WHAT TO PRODUCE:
Search term "הברית": please copy every line of the records below that contains it.

EXERCISE INPUT:
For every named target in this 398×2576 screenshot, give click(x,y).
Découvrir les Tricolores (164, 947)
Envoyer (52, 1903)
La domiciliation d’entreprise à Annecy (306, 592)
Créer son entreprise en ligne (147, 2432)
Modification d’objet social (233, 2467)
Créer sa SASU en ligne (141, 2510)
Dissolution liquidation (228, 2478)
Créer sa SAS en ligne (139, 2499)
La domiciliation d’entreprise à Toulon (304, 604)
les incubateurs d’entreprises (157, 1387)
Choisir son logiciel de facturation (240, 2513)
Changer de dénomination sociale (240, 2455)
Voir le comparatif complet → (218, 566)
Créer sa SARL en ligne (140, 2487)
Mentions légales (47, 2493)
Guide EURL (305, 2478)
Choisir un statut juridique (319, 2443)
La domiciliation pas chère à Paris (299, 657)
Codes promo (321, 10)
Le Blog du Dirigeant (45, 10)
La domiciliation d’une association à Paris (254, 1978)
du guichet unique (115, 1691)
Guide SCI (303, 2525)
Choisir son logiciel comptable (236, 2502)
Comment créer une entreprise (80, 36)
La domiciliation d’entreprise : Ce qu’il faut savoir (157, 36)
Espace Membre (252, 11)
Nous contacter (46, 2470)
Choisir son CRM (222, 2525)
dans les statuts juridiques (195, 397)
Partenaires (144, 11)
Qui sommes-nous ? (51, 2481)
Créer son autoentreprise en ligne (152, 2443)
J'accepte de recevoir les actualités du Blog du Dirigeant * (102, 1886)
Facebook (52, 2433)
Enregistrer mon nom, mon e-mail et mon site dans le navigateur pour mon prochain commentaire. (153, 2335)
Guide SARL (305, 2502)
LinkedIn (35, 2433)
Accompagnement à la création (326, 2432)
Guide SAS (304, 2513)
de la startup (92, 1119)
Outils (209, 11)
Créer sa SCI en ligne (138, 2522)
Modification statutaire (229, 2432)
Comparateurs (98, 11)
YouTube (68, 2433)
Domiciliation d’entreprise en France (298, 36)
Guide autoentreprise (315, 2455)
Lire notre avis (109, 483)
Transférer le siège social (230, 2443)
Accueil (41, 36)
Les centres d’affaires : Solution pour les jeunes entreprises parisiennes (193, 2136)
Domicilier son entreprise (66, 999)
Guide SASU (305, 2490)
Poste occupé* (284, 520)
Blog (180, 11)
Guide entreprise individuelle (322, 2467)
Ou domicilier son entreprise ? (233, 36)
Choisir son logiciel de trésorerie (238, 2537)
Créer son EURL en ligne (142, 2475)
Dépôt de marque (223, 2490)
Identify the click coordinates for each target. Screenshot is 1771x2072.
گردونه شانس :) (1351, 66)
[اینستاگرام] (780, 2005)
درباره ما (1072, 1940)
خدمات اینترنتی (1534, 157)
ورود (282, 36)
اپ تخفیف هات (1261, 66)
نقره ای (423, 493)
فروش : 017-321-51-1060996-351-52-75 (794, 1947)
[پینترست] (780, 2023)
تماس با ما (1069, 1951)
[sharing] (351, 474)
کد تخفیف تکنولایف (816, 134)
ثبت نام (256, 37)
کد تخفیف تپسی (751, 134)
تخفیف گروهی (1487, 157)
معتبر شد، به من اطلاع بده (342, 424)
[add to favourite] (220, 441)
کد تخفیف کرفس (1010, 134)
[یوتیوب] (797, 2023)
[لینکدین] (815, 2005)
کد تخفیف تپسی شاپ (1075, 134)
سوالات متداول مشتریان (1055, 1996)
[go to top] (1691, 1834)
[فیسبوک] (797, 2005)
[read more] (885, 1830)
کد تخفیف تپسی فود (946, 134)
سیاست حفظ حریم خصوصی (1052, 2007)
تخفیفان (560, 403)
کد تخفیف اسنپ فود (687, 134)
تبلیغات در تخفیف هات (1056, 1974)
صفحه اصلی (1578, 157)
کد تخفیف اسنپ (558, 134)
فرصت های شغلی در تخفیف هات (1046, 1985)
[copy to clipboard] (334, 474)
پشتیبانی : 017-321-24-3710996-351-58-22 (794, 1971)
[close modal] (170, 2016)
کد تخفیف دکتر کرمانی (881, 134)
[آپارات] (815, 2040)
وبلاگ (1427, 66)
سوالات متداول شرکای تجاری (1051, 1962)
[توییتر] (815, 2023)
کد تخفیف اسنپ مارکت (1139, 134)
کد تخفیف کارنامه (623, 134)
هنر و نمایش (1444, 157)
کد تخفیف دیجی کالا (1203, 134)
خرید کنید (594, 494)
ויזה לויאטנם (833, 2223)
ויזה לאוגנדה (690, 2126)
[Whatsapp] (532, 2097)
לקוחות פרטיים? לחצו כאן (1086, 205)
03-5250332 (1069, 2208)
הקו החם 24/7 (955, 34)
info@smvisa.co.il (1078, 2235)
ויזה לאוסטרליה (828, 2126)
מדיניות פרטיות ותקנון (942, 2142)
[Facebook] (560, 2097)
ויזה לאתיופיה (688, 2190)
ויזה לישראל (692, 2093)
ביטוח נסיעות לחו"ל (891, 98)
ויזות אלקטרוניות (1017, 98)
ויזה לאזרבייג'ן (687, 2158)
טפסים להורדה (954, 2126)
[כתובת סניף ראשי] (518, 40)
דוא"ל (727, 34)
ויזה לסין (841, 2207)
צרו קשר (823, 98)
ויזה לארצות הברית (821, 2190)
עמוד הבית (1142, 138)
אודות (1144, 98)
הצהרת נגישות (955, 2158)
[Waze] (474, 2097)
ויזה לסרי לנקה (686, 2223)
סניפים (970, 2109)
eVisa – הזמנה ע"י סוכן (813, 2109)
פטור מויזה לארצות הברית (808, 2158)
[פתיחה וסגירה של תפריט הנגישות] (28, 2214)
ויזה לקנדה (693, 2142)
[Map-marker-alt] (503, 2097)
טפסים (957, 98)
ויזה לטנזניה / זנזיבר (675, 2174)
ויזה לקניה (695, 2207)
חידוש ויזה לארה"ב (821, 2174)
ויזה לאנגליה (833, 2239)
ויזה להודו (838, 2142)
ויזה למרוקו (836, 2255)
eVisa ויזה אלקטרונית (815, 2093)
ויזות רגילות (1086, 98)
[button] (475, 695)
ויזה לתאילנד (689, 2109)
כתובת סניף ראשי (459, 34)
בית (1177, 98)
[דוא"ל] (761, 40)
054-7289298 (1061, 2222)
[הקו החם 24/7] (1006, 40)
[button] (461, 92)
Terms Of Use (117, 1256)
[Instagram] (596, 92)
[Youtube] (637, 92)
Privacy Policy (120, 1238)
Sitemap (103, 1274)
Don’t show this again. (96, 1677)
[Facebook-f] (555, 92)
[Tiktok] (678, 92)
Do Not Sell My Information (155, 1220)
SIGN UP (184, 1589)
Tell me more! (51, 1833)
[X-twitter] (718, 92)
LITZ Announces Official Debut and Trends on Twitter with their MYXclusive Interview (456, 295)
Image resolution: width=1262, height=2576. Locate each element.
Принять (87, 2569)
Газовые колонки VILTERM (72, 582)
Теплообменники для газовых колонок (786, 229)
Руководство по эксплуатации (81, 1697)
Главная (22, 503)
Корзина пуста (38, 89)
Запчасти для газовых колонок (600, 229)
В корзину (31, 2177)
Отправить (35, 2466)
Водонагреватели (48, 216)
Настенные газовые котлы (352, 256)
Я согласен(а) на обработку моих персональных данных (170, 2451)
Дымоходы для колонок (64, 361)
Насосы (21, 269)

RESPONSE TO THIS TASK:
ויזה לארצות הברית (821, 2190)
פטור מויזה לארצות הברית (808, 2158)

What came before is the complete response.